▶ **TASKS**:
(1) List each person named in the Bennett Memorial Diocesan School passage once, using the fullest form of the name that the passage gives.
(2) Output the portion of the Bennett Memorial Diocesan School passage between "The school opened" and "into Year 7.", inclusive, without altering it.
(3) Continue the Bennett Memorial Diocesan School passage, starting after its final sentence.

▶ **SUPPLIED PASSAGE**:

_ _ _

Bennett Memorial Diocesan School is an all ability co-educational academy in Royal Tunbridge Wells, Kent, England, which caters for students from age 11 to 18.

==History==

The school was founded on 17 October 1951 by Lady Elena Bennett of Matfield and Christopher M. Chavasse, Bishop of Rochester. Lady Bennett donated the funding for the school in memory of her late husband, Sir Thomas Bennett.

Lady Bennett designed the school’s coat of arms. The badger was chosen by Lady Bennett because her maiden name was Brooke-Jones (which reminded her of brock, a name for a badger) as well as often seeing badgers around the school site. She chose the school’s motto, Semper Tenax, because she believed the school would maintain Christian values.

The school opened to 400 students and 18 teachers on 8 January 1953. n 1960 the foundation stone for the chapel was laid by Bishop Chavasse. This is still outside the main hall at the chapel end. In 1967 Lady Bennett died, and her coffin was placed in the chapel for the students to visit. The third headteacher was Ann Scott, after whom the Ann Scott Wing is named. In 1976 Bennett became a comprehensive school, accepting students of all abilities from a large part of the Diocese of Rochester rather than just Tunbridge Wells. It was shortly after this time that the Bennett sixth form was opened for A-Level students. In 1993 Bennett accepted boys into Year 7.

_ _ _

▶ **Stored data**:

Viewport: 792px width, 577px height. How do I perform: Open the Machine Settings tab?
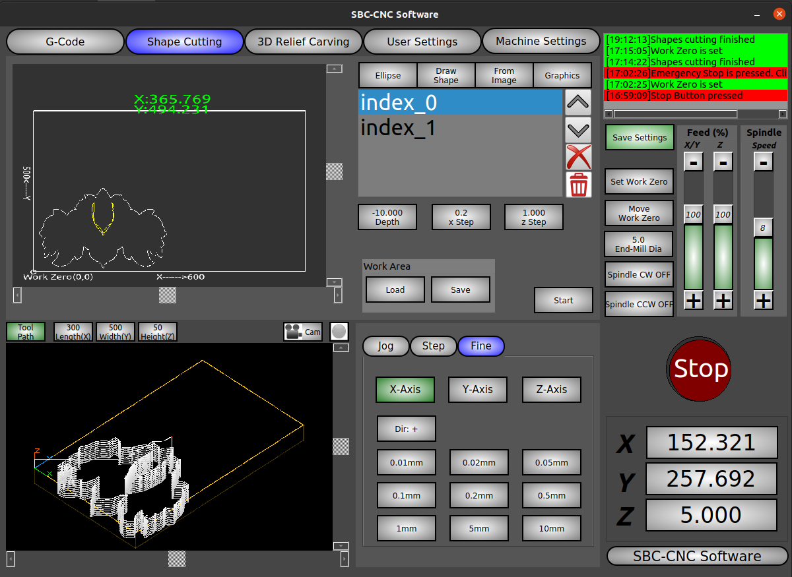541,41
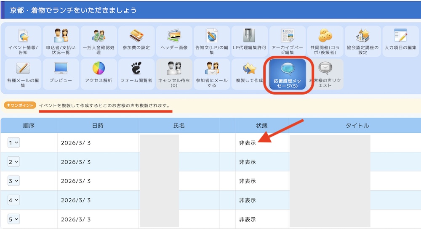
Task: Open キャンセル待ち(0) item
Action: pos(174,74)

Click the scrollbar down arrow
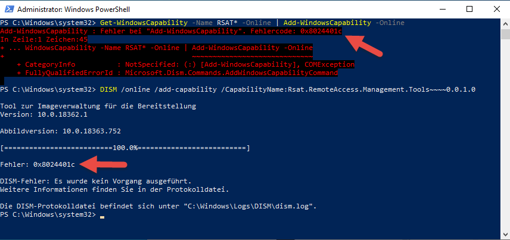504,234

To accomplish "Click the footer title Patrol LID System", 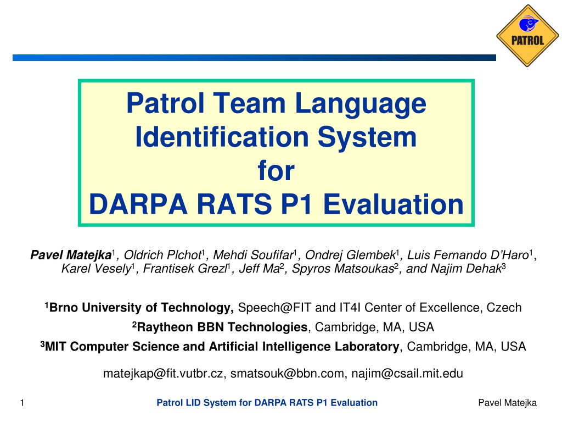I will pos(267,403).
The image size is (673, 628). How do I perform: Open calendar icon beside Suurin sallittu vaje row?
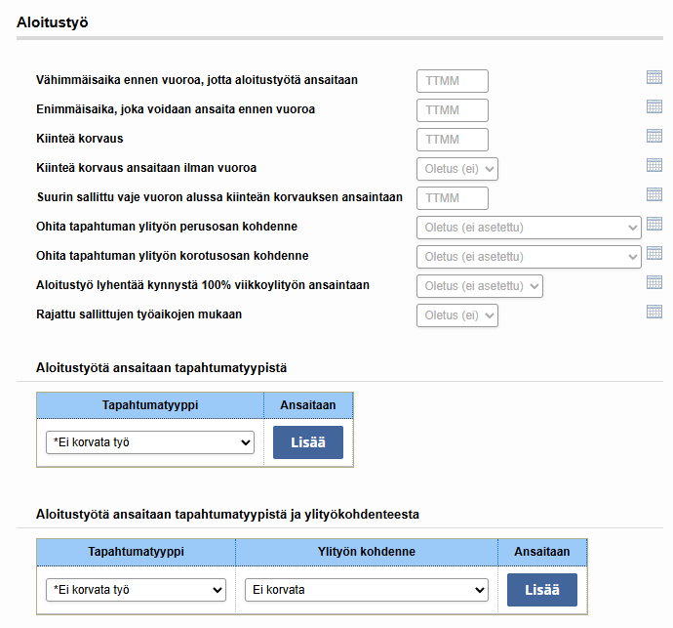(654, 194)
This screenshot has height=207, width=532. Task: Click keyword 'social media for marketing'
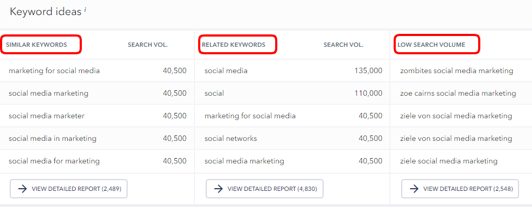click(x=54, y=161)
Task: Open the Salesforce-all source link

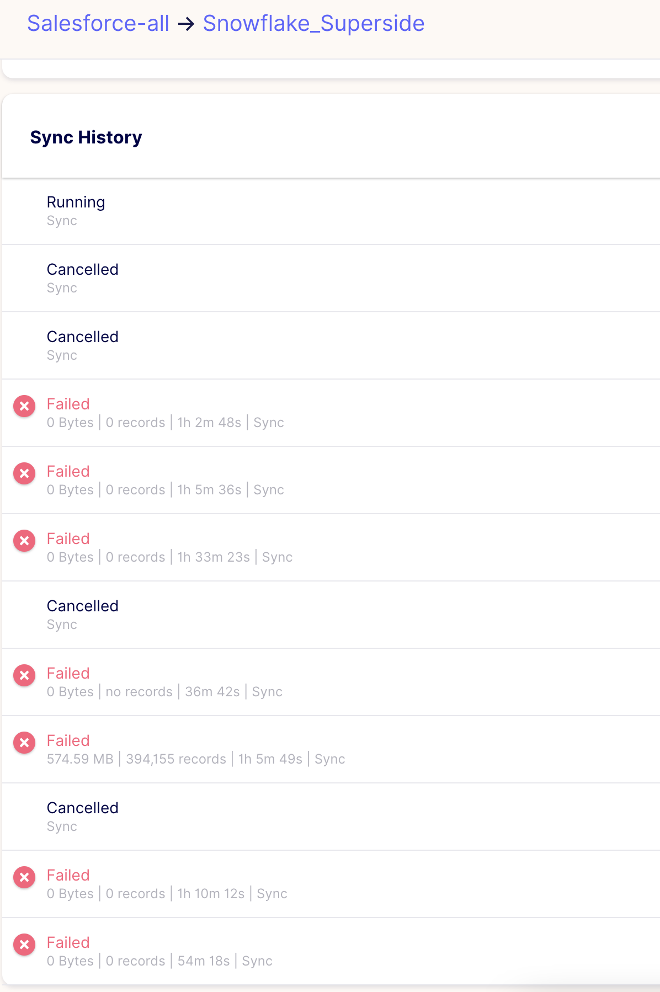Action: click(98, 23)
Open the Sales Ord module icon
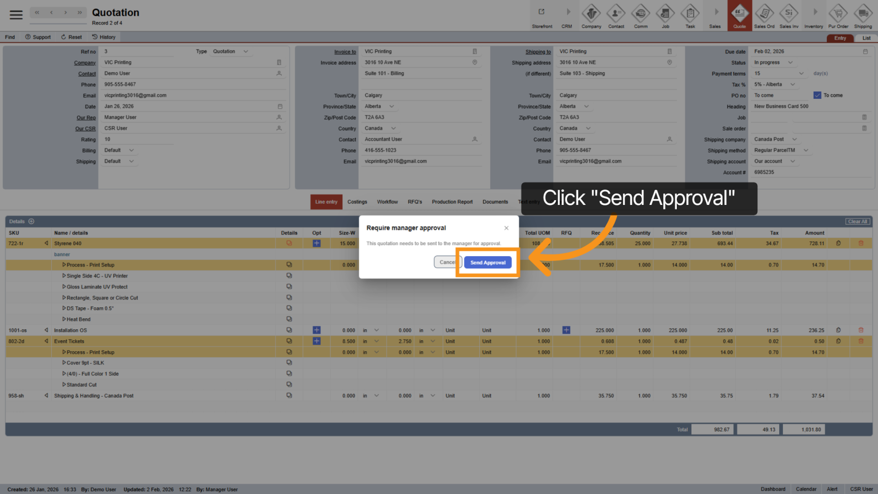Viewport: 878px width, 494px height. point(764,13)
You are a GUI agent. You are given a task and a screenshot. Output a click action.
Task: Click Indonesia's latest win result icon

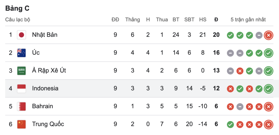click(268, 89)
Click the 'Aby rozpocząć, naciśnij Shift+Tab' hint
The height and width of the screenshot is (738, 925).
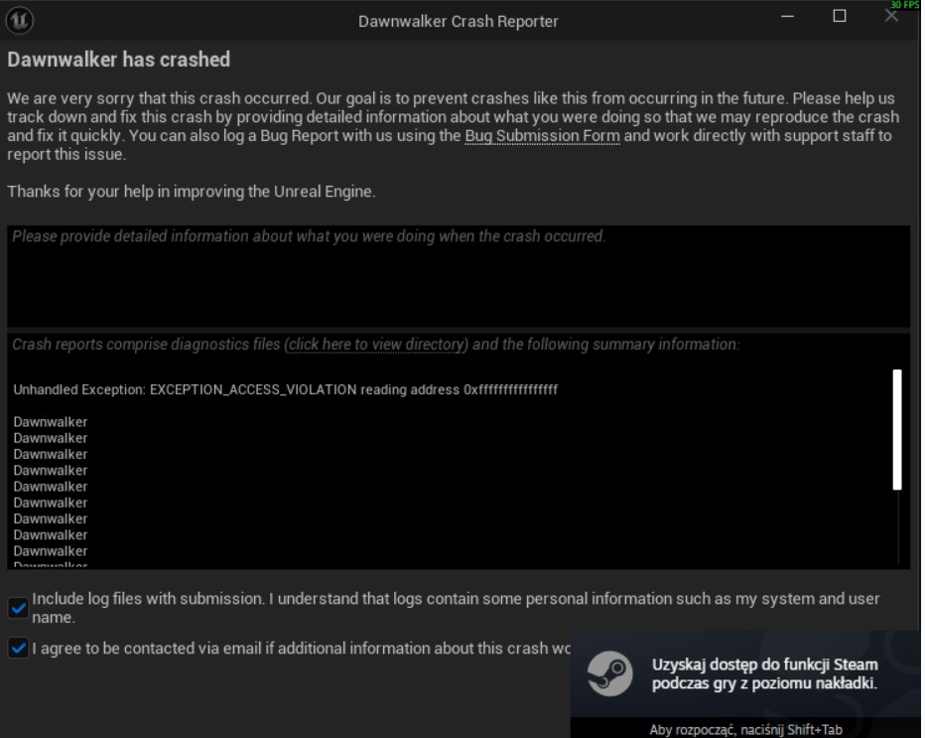745,730
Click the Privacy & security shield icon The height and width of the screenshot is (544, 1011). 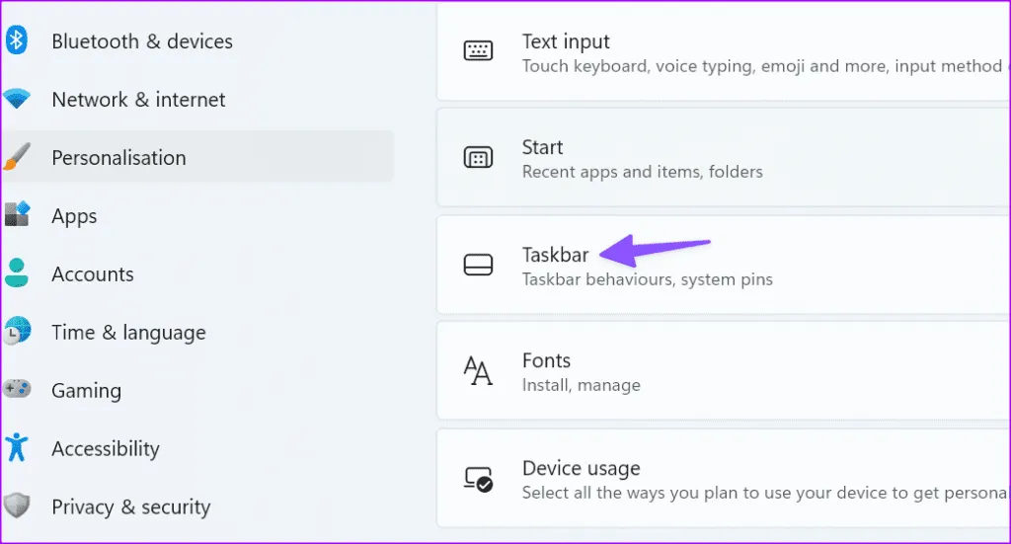17,506
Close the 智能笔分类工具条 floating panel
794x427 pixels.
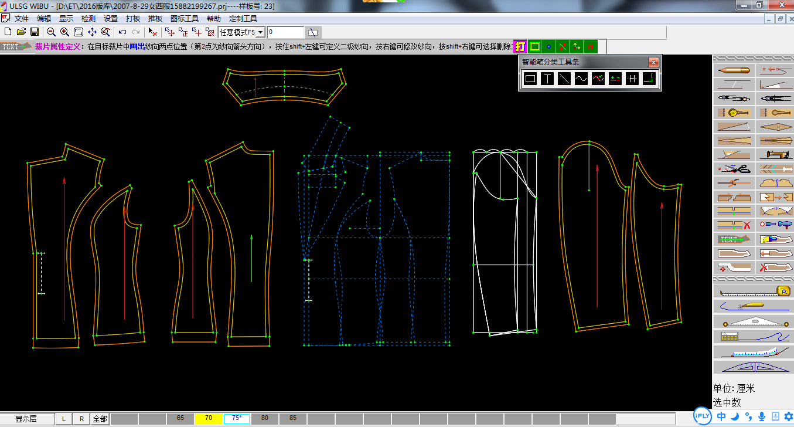point(653,62)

_ _ _

▶ **ANSWERS BY TASK**:
(1)
Lady Elena Bennett of Matfield
Christopher M. Chavasse
Sir Thomas Bennett
Ann Scott

(2)
The school opened to 400 students and 18 teachers on 8 January 1953. n 1960 the foundation stone for the chapel was laid by Bishop Chavasse. This is still outside the main hall at the chapel end. In 1967 Lady Bennett died, and her coffin was placed in the chapel for the students to visit. The third headteacher was Ann Scott, after whom the Ann Scott Wing is named. In 1976 Bennett became a comprehensive school, accepting students of all abilities from a large part of the Diocese of Rochester rather than just Tunbridge Wells. It was shortly after this time that the Bennett sixth form was opened for A-Level students. In 1993 Bennett accepted boys into Year 7.

(3)
Pupils from the school were chosen to form part of a "guard of honour" for athletes at the opening ceremony of the 2012 Olympic Games, displaying artistic creations their school made to celebrate the event.

In 2012, the school announced plans for a new sixth form centre. Construction of the Sixth Form Study Centre started in March 2013, and it opened to staff and students in January 2014. It was opened in February 2014 by the Education Secretary Michael Gove.

The 3G Pitch was built in 2017 so that rugby and football could be played in any weather conditions.

==Inspections by Ofsted==
The school's first inspection by Ofsted after becoming an academy was in 2012, with a judgement of Outstanding. The school's second inspection was in 2023, again with a judgement of Outstanding.

==Notable alumni==

- Douglas Booth, model and actor
- Joanne Rout, swimmer
- Scott Wagstaff, footballer
- Matt Weston, skeleton racer
- Jonny Williams, footballer

== Notable staff ==

Sir Ian Bauckham, head teacher 2004-2007, and executive head for several more, before becoming head of Ofqual.